Hartz IV: Arbeitsvermittler im Bürokratiegestrüpp

Ausgabe 15/2007

Hartz IV soll Langzeitarbeitslosen zurück in den Arbeitsmarkt helfen. Doch in den neu geschaffenen Strukturen fehlt Personal; die Beschäftigten schlagen sich mit einer immer neuen Rechtslage und mangelhafter Software herum.

Seit Anfang 2005 werden alle Langzeitarbeitslosen in zwei neuen, unterschiedlichen Institutionen betreut: entweder in einer der mehr als 350 Arbeitsgemeinschaften im Kooperationsmodell zwischen Arbeitsagentur und Kommune (kurz: ARGE), oder in einer von 69 Optionskommunen. Diese sollen den bisherigen Arbeitslosenhilfe-Empfängern und den arbeitsfähigen Sozialhilfe-Empfängern zu einem Job verhelfen.
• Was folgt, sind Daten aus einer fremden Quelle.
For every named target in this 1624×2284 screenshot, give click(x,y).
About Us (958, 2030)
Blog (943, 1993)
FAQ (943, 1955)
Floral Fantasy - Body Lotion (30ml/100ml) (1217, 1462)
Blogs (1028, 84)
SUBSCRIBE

Wie Arbeitnehmer und ihre Interessenvertretungen das neue Arbeitsumfeld erleben, hat eine Studie der Universität Marburg mit Unterstützung der Hans-Böckler-Stiftung untersucht. Dazu befragten die Forscher um Professor Leo Kißler bundesweit etwa 250 Personalräte.
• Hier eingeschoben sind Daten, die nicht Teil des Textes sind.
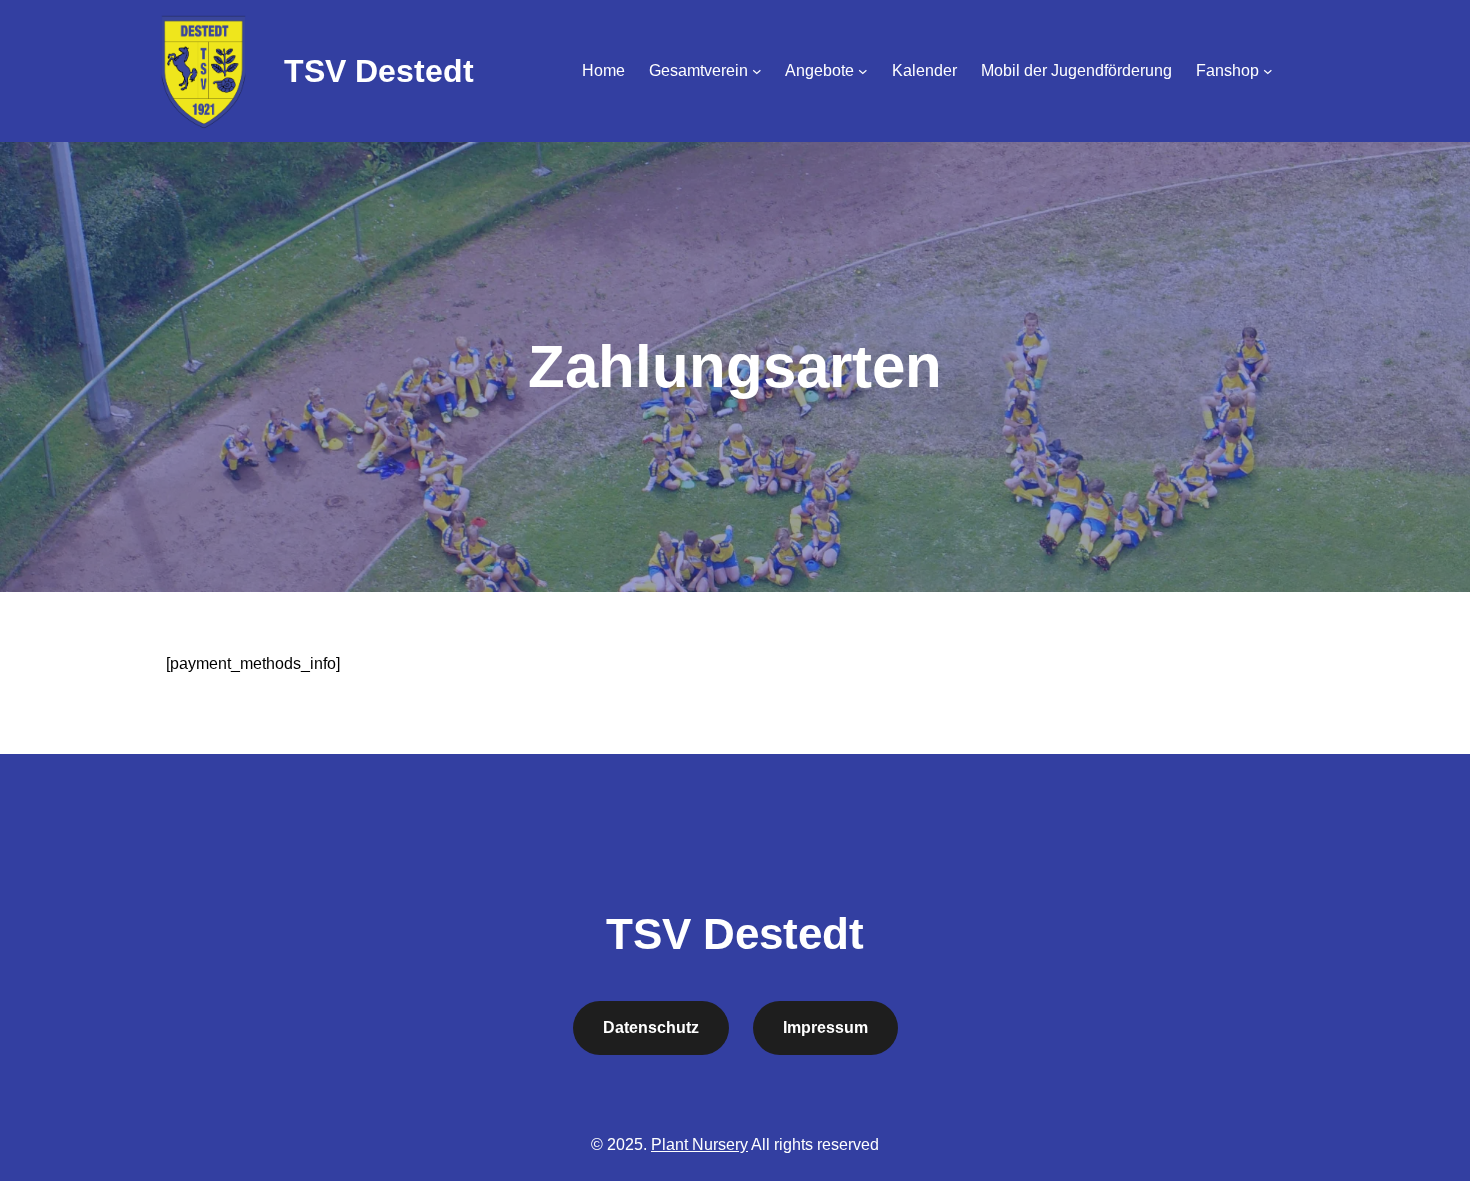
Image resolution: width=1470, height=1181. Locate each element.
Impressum (825, 1027)
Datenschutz (651, 1027)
Das Ergebnis: Sowohl im Kooperations- als auch im Optionsmodell leiden die Beschäftigten unter dem zunehmenden bürokratischen Aufwand und dem ungesicherten rechtlichen Rahmen. Auch läuft die verwendete Software immer noch nicht einwandfrei, was zusätzlich auf Kosten der Betreuungs- und Beratungstätigkeit geht. Allerdings "unterliegen in den Optionseinrichtungen die Beschäftigten offenbar günstigeren Arbeitsbedingungen als im Kooperationsbereich", was die Zahl der zu bearbeitenden Fälle und "die Betreuung einer marktfernen Klientel" angeht, so die Forscher. Zwar sei bei der weiteren Interpretation dieser Ergebnisse Vorsicht geboten: "Es handelt sich um Einschätzungen der Arbeitsbedingungen durch die befragten Personalräte, nicht jedoch um die Einschätzung der Beschäftigten selbst und schon gar nicht um ‚objektiv‘ gemessene Belastungsfaktoren."

Allerdings:  Dem ursprünglich geplanten, gesetzlich aber nicht vorgeschriebenen Betreuungsschlüssel von einem Sachbearbeiter pro 75 Kunden nähern sich nur einige Optionskommunen in der Leistungssachbearbeitung an. Im Schnitt hat jeder Mitarbeiter die Leistungen für bis zu 180 Langzeitarbeitslose zu berechnen, einige jedoch auch für mehr als 200. Im Integrationsbereich liegt der Betreuungsschlüssel bei durchschnittlich 130 bis 150 Fällen, ohne große Ausreißer nach oben oder unten. Noch drastischer zeigt sich die Personalknappheit in den ARGEn: In der Leistungssachbearbeitung hat der Durchschnitt der Beschäftigten 140 bis 180 Kunden. Bei gut einem Viertel liegt der Betreuungsschlüssel nach Angaben der Personalräte sogar bei 200 bis über 250. Auf den gesetzlich vorgeschlagenen Betreuungsschlüssel kommt auch im Integrationsbereich kaum eine ARGE. Im Schnitt liegt der Schlüssel zwischen 130 und 200, knapp ein Drittel sogar über 200. Gerade im Kooperationsmodell sei wegen der hohen Arbeitsbelastung "der Gesetzesauftrag kaum einzuhalten".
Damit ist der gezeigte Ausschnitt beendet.